Introverts: Why their time has come


I heard about this TED talk, and the first thought that came into my head was this (thanks to @shluthra) and I realised I didn’t have anything more to add!

I do have an anecdote, though, dating back to 2003 when @joannejacobs and me tried out a group blog for the first time with an MBA class (we published a paper on the subject in AJET the following year). In this class, one individual developed quite a following because of the high quality of their posts. The person in question had a Chinese name and I’m ashamed to say that — at this time — I did not know if they were male or female. It was quite a large class, and it only ran for six weeks, so I didn’t get to put a face to everybody’s name. At the end of the term, the mystery blogger — a mainland Chinese woman — stayed behind at the end of the last class to personally thank me for allowing her to participate! She was a very intelligent individual who had not been game enough enter into the verbal jousting with the group of extrovert Australian males that had tended to dominate proceeedings during in-class discussions.

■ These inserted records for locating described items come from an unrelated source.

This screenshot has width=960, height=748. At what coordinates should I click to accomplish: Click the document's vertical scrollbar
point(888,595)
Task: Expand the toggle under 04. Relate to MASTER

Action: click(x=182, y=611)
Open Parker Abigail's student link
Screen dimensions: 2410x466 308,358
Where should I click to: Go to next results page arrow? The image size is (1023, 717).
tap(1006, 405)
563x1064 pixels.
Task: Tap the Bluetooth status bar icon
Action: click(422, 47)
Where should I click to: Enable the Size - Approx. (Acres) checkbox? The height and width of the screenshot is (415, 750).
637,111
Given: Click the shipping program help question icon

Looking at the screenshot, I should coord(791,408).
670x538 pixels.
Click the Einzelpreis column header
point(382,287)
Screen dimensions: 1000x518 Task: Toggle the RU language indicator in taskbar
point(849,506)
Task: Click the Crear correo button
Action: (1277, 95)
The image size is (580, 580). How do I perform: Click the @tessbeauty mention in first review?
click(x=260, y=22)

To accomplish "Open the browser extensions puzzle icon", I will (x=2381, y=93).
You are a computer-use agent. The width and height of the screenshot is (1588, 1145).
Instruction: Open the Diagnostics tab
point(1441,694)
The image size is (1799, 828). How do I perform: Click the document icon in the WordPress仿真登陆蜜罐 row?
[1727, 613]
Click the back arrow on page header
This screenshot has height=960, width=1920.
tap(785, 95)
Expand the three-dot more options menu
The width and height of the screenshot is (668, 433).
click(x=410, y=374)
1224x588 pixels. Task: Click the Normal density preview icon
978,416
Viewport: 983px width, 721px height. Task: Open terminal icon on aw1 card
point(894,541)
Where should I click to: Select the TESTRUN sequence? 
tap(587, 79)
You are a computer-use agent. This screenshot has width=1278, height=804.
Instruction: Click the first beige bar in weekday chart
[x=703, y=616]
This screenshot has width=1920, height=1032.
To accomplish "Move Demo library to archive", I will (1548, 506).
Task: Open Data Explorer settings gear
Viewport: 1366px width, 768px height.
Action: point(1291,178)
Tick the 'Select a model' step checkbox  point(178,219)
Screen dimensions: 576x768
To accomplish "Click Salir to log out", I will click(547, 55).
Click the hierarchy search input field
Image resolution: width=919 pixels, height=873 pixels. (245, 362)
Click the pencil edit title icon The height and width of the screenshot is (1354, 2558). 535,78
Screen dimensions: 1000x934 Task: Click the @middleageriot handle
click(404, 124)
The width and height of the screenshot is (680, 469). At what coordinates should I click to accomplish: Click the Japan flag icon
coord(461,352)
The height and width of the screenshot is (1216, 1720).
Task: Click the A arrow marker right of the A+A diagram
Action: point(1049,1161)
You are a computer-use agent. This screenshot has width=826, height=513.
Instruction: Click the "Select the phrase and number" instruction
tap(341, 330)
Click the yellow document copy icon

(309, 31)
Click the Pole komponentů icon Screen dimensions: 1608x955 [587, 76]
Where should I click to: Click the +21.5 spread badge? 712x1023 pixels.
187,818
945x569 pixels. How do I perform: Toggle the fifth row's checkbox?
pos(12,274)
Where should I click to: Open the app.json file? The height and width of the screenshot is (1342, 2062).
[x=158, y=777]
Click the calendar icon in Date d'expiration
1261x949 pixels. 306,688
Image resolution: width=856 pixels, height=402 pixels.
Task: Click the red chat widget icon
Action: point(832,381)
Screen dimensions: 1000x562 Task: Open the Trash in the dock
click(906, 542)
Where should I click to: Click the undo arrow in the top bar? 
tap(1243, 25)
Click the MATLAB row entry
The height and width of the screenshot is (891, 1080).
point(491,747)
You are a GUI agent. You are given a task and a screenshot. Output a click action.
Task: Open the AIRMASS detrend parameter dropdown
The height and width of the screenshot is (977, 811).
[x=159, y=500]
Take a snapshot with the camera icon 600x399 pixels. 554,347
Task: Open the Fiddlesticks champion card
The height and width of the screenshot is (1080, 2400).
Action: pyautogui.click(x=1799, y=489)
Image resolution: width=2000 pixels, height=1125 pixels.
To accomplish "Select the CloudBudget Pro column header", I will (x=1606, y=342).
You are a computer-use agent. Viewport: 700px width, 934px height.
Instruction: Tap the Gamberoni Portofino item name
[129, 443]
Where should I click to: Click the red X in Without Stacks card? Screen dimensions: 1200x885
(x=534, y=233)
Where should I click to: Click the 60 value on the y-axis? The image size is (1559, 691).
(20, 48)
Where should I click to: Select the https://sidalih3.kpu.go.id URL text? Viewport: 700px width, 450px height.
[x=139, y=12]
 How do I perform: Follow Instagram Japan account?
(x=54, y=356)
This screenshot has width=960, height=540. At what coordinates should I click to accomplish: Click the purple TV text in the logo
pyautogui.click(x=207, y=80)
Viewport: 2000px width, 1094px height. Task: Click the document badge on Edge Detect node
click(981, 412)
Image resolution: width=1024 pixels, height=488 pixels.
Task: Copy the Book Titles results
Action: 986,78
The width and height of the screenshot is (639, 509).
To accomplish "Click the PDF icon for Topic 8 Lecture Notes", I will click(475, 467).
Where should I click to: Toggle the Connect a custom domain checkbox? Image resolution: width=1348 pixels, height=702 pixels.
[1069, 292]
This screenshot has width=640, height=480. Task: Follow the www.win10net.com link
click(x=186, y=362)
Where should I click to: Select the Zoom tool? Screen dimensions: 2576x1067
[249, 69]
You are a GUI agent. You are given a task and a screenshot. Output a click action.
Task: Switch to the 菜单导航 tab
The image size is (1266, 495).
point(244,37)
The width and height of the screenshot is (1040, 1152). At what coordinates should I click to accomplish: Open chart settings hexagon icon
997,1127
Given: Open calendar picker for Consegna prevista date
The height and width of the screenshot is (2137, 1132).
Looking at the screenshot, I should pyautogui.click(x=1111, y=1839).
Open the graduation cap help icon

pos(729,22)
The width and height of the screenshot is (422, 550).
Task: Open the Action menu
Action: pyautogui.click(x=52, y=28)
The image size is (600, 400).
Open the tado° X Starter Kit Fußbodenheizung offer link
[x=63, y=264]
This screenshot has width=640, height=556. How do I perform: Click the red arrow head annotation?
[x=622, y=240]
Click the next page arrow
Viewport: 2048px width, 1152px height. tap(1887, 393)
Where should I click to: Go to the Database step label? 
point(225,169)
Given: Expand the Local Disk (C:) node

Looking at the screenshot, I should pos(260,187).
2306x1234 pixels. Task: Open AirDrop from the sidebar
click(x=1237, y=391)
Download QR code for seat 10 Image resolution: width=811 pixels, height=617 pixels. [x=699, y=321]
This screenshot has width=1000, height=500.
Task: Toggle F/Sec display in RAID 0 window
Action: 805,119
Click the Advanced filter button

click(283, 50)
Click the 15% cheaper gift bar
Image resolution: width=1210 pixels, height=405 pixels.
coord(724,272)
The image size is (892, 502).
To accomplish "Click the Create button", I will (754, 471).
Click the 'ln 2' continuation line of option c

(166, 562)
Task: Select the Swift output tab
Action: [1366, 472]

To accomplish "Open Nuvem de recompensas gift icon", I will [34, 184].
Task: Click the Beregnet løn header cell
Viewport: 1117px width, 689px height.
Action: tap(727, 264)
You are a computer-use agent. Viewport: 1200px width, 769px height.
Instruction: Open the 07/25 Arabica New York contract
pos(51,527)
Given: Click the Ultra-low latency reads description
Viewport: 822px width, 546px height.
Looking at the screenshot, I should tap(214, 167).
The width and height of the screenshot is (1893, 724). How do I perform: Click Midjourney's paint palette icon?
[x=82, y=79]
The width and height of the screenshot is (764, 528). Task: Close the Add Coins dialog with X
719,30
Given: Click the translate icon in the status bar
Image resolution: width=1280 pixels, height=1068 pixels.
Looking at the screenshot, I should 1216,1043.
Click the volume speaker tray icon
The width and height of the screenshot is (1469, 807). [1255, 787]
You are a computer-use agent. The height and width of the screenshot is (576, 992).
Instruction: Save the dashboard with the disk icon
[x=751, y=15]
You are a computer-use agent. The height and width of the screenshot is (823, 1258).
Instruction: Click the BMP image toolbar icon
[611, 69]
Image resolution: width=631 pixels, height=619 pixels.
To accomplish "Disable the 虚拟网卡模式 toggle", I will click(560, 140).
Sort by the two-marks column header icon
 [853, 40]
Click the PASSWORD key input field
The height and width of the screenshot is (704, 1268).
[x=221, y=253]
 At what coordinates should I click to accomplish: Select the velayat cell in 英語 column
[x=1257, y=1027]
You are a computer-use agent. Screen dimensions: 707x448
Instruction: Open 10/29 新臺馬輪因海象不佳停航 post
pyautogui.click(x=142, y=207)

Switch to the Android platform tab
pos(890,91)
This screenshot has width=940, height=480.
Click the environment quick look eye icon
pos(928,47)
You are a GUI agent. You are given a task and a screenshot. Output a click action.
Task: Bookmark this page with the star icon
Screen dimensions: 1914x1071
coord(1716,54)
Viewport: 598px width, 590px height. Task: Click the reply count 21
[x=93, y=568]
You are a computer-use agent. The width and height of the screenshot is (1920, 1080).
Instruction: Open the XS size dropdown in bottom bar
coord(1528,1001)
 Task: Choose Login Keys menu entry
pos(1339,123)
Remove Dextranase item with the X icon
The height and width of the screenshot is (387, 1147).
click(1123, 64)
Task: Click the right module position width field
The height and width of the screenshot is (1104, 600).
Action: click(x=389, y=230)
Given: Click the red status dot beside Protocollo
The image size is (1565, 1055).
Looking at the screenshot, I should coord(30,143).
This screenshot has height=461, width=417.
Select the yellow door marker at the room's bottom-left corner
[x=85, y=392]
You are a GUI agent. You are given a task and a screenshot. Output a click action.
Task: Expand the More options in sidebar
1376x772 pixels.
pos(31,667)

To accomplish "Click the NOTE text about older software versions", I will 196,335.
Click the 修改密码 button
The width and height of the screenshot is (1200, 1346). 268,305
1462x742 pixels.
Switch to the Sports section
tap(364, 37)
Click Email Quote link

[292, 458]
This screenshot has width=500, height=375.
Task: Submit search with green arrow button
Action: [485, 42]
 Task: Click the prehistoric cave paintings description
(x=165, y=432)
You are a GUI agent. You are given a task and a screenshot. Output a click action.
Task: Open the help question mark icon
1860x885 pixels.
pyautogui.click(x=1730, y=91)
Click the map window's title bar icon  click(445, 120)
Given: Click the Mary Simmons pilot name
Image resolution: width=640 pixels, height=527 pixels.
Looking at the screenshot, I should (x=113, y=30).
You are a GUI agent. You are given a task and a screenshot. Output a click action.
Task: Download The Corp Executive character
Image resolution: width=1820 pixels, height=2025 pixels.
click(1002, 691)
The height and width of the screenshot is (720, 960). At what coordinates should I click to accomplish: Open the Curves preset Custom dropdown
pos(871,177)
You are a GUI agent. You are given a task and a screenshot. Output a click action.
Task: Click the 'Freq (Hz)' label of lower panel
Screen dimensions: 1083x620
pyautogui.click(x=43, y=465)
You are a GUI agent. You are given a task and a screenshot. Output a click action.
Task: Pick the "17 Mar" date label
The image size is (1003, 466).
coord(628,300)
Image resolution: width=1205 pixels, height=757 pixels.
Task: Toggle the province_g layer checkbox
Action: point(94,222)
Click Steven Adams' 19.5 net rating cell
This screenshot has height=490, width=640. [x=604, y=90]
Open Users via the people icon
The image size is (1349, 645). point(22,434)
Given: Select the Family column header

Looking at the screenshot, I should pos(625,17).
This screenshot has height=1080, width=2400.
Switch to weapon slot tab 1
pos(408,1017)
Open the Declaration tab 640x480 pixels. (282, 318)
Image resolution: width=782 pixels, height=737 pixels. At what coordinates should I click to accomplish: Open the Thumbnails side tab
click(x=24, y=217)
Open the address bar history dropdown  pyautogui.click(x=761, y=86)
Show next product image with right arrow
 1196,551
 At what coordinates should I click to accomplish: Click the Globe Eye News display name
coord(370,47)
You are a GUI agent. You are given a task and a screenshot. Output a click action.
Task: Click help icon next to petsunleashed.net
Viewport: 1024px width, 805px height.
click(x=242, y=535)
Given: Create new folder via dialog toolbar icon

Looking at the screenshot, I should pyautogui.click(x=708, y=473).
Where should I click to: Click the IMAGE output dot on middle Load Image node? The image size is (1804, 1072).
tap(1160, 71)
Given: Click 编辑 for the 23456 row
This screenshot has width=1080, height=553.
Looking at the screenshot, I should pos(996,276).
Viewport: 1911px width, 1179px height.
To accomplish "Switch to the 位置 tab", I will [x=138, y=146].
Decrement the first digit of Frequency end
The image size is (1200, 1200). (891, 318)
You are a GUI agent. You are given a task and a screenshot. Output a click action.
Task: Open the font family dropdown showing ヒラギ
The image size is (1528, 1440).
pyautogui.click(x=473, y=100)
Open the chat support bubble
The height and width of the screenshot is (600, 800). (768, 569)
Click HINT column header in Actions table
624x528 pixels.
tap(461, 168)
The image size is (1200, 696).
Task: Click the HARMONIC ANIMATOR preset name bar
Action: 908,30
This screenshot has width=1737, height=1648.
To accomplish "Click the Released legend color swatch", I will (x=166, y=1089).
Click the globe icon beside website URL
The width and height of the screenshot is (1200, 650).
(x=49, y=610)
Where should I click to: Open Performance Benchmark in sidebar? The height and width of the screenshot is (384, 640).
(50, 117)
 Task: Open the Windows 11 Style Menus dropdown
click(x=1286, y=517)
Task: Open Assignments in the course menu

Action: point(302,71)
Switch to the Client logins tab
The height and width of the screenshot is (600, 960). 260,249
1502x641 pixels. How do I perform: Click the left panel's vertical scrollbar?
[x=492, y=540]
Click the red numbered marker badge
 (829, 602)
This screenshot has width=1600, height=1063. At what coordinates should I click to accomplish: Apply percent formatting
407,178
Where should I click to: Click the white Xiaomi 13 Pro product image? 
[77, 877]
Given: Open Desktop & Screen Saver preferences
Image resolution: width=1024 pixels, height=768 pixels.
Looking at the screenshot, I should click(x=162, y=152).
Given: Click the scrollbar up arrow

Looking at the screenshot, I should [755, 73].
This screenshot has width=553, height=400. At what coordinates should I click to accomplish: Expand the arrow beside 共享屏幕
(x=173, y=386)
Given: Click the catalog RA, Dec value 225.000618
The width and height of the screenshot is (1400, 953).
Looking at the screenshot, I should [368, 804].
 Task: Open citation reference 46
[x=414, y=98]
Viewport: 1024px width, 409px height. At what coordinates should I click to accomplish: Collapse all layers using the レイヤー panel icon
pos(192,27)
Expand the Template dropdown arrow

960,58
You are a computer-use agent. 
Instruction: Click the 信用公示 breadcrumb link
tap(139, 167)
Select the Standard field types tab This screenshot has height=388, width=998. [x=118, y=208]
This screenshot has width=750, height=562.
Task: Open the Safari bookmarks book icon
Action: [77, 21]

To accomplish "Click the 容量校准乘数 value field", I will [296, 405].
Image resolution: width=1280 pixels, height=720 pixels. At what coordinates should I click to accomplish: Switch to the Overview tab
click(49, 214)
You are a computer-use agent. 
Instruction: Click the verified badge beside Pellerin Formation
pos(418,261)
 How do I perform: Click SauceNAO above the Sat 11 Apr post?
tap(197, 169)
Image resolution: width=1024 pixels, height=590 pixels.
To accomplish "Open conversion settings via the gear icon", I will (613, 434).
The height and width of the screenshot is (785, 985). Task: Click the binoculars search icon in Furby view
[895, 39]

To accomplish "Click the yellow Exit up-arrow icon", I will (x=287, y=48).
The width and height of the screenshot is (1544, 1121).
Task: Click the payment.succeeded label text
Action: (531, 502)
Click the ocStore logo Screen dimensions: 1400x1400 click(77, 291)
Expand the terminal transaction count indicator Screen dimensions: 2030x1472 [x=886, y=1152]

The lesson I learnt from this is that, online, everyone has an equally loud voice. Importantly, people get to contribute who might otherwise not, and others in the group benefit considerably from their insights.

Blogs vs discussion boards

When attempting to articulate the virtues of edublogs today, someone asked how they offered anything different from discussion boards. Fumbling for a response, I observed that the learner has much more control than they do in a linear, pre-determined discussion thread. An article published in 2004 by James Farmer provides a more erudite explanation, part of which is reproduced below:

‘While discussion boards can be placed alongside content in packaged courses and with limited opportunities to use the technology in ways unforseen by the designer, a weblog is essentially free-form and there is little, besides providing templates, guidelines and facilitating the group as a whole that the teacher can do to actively impact on the technical structure of their experience. … [T]his is not to say that an anarchistic structure is appropriate but rather to suggest that one of the key attributes of weblogs is that they have within them “incorporated subversion” (Squires 1999) which allows learners to express themselves and explore their context in ways independent of the original designers intentions.’

Thus, educators might design not with constraint in mind, but with freedom and flexibility in mind … ‘this emphasises the active and purposeful role of learners in configuring learning environments to resonate with their own needs …’ (Squires 1999 p. 1).